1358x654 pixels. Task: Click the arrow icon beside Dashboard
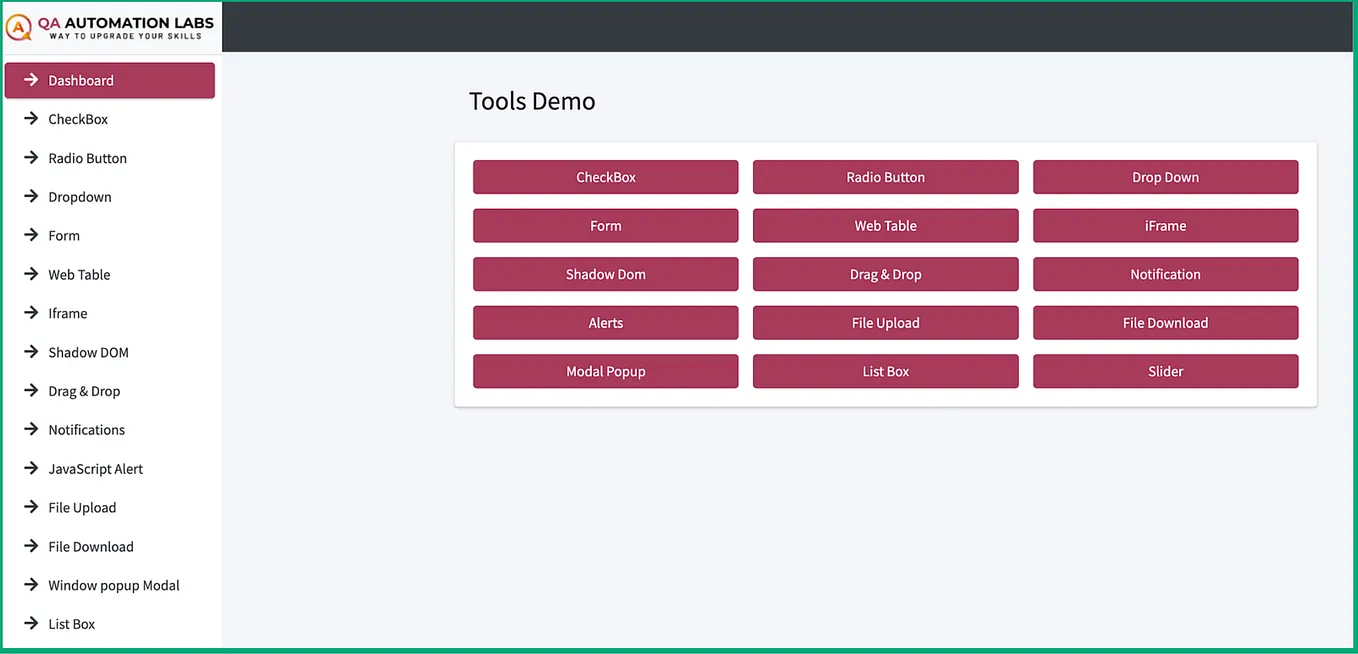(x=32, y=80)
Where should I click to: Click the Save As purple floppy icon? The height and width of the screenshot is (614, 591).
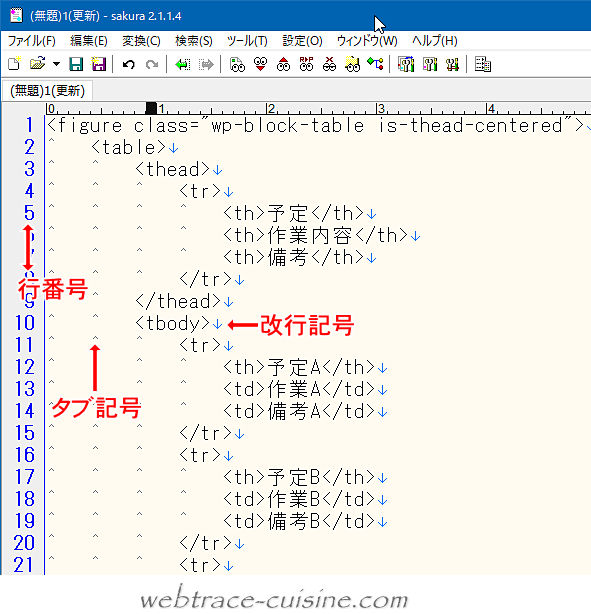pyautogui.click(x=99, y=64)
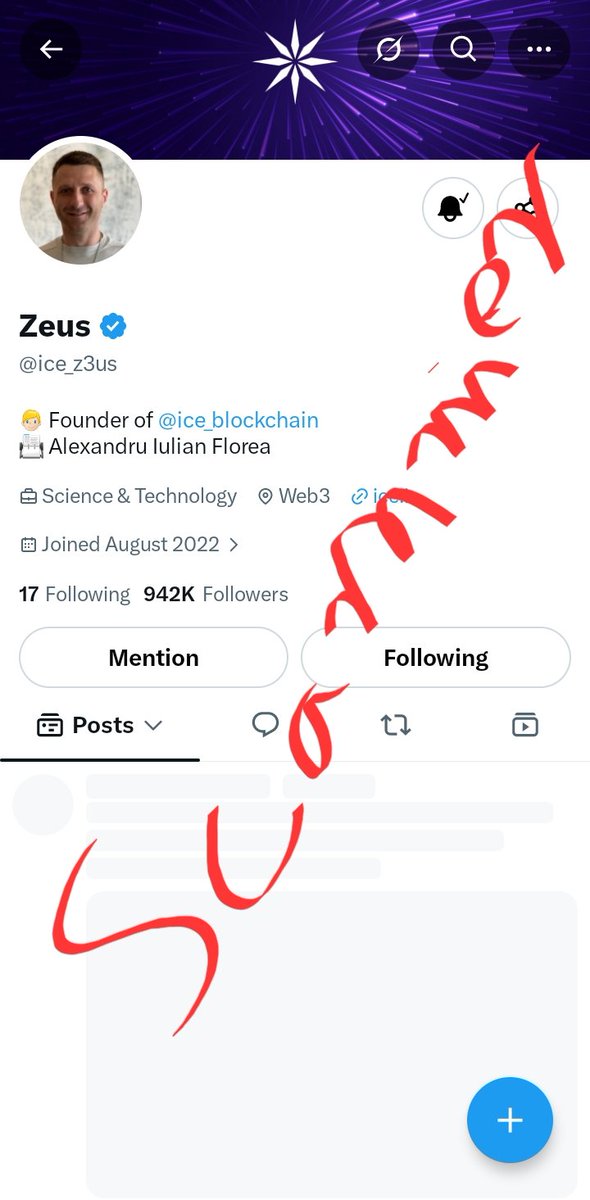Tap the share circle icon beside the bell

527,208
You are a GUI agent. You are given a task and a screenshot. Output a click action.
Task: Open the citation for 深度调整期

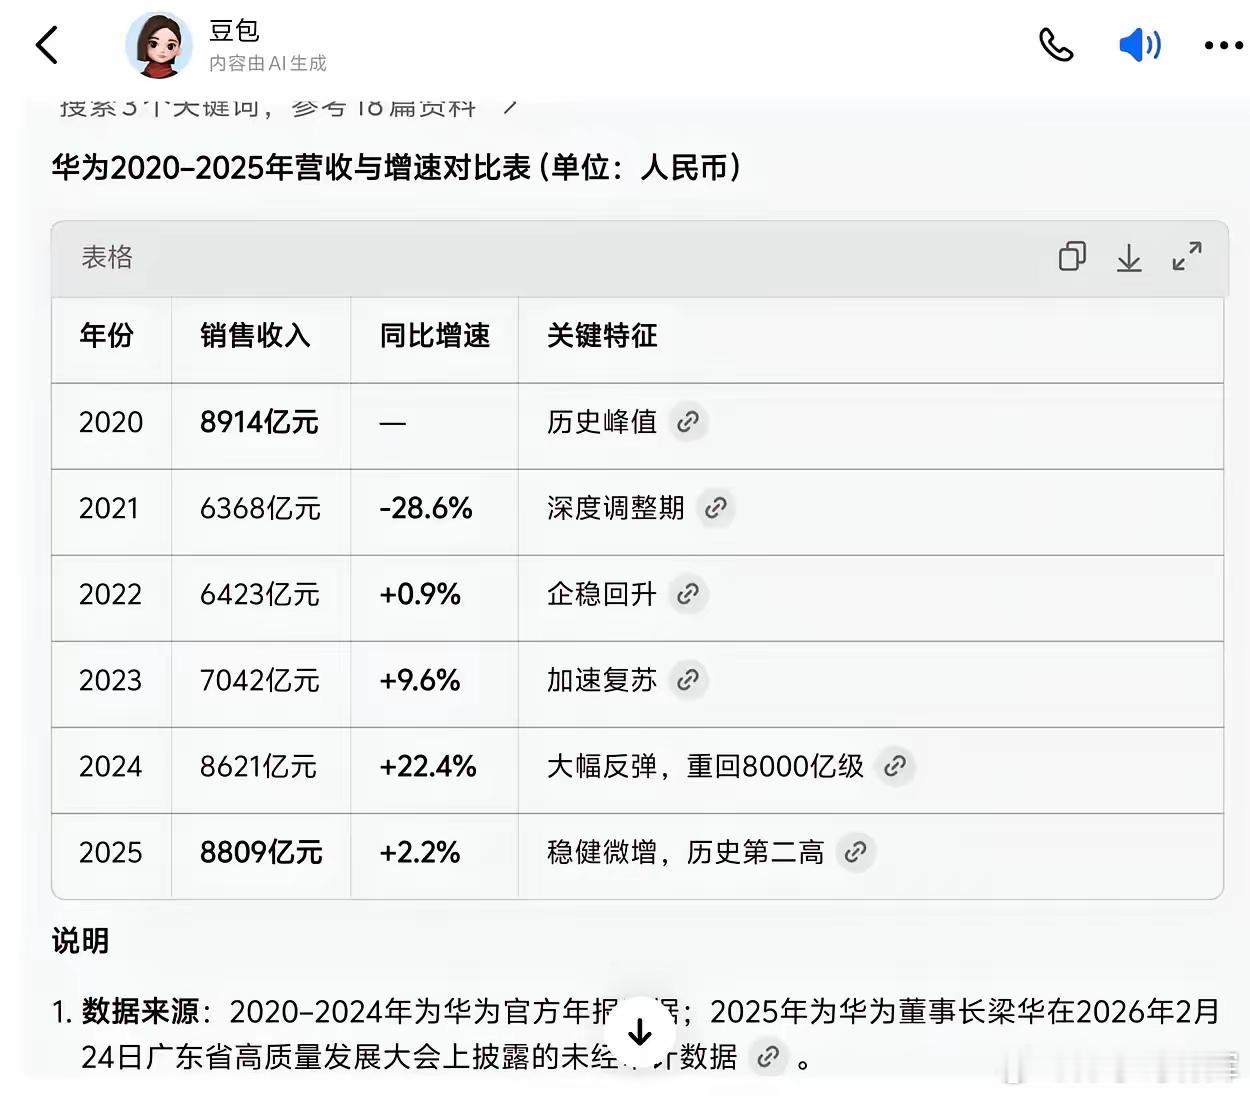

────────

#### What is required:
All of the entries above are to be transcribed word for word, with no pictures included.

#### Solution to this problem:
1358x654 pixels. Task: Click the arrow icon beside Dashboard
(x=32, y=80)
Where should I click to: Click the Save As purple floppy icon? The height and width of the screenshot is (614, 591).
pyautogui.click(x=99, y=64)
Tap the share circle icon beside the bell

527,208
You are a GUI agent. You are given a task and a screenshot. Output a click action.
Task: Open the citation for 深度调整期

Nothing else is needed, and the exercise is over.